Someone testified that they have a job interview and asked for prayer for that but then mostly wanted to pray for me. Someone that came in two weeks ago in the depths of depression came back today with the joy of the Lord and the peace of God radiating from her. Answered prayer. Someone that needed food only had a prayer request for saved souls. That really touched my heart. Someone that had preached the Gospel and pastored all her life came there for food-now blind, close to her own death and yet she took the time to pray for blessings for me. The food had to be multiplied today. We served so many and we started with so little. It had to be. God is so very good and there was even leftovers.
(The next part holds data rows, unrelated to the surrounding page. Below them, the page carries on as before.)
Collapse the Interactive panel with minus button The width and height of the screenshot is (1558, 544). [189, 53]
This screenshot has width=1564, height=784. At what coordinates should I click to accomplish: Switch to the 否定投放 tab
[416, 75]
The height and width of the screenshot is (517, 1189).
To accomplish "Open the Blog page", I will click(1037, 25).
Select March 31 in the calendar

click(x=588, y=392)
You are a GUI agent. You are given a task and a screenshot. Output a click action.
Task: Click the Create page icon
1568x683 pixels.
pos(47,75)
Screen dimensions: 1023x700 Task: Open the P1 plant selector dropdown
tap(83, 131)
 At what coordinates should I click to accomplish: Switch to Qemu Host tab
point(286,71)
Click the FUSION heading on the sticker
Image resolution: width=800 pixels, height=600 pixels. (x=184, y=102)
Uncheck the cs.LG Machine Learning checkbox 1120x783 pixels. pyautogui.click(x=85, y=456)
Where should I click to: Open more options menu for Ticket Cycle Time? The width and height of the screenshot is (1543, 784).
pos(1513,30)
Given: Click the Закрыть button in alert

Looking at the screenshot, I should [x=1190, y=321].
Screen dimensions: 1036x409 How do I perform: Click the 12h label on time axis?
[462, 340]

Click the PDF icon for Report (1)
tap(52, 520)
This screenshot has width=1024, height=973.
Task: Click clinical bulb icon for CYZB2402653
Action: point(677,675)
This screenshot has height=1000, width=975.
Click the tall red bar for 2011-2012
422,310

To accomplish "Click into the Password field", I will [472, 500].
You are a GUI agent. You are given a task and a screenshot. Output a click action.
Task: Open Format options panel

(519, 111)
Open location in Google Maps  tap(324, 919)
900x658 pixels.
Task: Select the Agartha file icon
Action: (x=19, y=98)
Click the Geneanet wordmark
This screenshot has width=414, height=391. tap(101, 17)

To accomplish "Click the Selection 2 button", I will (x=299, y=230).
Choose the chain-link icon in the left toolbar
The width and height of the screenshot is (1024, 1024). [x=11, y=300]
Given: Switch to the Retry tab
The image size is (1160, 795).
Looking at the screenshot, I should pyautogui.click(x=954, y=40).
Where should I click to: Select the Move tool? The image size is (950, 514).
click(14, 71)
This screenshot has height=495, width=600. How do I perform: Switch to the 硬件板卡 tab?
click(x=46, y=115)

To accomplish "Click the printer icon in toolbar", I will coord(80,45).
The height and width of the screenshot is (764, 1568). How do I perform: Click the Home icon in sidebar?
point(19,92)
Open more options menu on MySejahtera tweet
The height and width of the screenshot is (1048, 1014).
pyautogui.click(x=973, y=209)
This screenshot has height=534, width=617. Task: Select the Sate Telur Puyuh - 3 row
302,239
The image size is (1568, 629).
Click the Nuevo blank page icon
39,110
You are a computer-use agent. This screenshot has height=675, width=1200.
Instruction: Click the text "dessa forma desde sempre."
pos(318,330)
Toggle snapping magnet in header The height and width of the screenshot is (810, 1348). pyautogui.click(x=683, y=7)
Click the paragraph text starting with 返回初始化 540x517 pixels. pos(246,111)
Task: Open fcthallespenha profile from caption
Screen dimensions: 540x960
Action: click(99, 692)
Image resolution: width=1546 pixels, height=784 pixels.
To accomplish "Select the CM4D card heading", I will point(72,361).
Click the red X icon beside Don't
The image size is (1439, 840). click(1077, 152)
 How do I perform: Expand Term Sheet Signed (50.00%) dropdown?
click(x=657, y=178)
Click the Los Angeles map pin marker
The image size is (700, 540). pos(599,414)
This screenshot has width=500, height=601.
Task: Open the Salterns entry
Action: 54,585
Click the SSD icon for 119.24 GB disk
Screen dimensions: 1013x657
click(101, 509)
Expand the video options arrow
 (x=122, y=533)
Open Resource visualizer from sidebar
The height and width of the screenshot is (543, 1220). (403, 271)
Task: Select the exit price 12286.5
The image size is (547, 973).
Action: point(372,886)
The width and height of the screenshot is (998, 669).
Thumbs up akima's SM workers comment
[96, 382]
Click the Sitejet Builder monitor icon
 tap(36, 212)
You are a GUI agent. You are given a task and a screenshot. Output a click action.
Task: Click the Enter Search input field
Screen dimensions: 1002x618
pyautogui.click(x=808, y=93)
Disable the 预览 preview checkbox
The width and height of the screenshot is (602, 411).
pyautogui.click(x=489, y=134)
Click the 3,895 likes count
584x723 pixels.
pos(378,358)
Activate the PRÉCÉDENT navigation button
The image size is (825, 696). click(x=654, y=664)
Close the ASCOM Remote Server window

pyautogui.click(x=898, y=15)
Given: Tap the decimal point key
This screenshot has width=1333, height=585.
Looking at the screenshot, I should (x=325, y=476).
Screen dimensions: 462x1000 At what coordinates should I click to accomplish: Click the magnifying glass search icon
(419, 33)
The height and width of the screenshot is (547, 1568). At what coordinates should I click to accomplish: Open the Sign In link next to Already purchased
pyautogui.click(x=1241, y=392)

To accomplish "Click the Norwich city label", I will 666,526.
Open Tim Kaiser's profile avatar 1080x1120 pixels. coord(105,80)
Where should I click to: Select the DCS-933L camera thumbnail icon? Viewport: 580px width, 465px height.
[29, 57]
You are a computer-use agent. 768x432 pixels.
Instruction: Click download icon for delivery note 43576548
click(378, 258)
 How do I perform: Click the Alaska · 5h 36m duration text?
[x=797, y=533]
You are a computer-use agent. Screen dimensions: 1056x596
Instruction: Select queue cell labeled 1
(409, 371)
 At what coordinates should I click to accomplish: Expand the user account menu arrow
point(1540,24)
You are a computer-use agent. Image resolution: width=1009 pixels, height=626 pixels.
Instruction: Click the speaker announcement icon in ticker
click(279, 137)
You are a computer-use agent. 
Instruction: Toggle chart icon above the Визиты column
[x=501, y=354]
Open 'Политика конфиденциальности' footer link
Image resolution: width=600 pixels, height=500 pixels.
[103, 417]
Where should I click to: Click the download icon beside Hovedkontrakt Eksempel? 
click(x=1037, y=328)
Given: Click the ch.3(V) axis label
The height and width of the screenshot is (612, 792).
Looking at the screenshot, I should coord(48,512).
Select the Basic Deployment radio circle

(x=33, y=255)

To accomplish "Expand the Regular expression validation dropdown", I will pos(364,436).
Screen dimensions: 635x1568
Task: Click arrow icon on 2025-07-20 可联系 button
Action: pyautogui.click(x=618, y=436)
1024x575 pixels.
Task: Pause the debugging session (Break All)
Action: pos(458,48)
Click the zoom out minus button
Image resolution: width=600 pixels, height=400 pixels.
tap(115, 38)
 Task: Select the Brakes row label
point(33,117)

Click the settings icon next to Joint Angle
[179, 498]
It was a great day and yet I left and came home only wanting to cry. What is wrong with me? I feel almost desperate. Like I have caught a virus and there is no cure. I can’t explain the depths of my love for people that I barely know and that I once would have stepped over and ignored on my way to almost anywhere. I am so truly thankful that God changed that and gave me this new heart. Now, I can’t explain how much I want each of them to experience breakthrough and victory. I can’t explain what it does to me when someone says they do not want prayer and walks away and I can see the bondage. I know it is their choice but still I can’t explain my anger at the enemy for his lies and his schemes to keep people in chains. But I also can’t explain what it does to my heart to recognize that some of them are so courageous. Living in faith- moment to moment. Some living with incredible physical pain because they can’t afford medications or doctors or just are so new at this they don’t now how to navigate this thing called poverty. What kind of love is this that I feel? What kind of compassion feels so much anger? What kind of joy allows this many tears?

Yeah,it is like a virus and there is no immunization to protect my heart from what it is feels when I look into their eyes. I am so blessed and honored to hear each story. I did nothing to deserve what has been given me and in truth I need their hugs and their love so much more than they probably need mine.

You’d think I’d be used to all of this by now.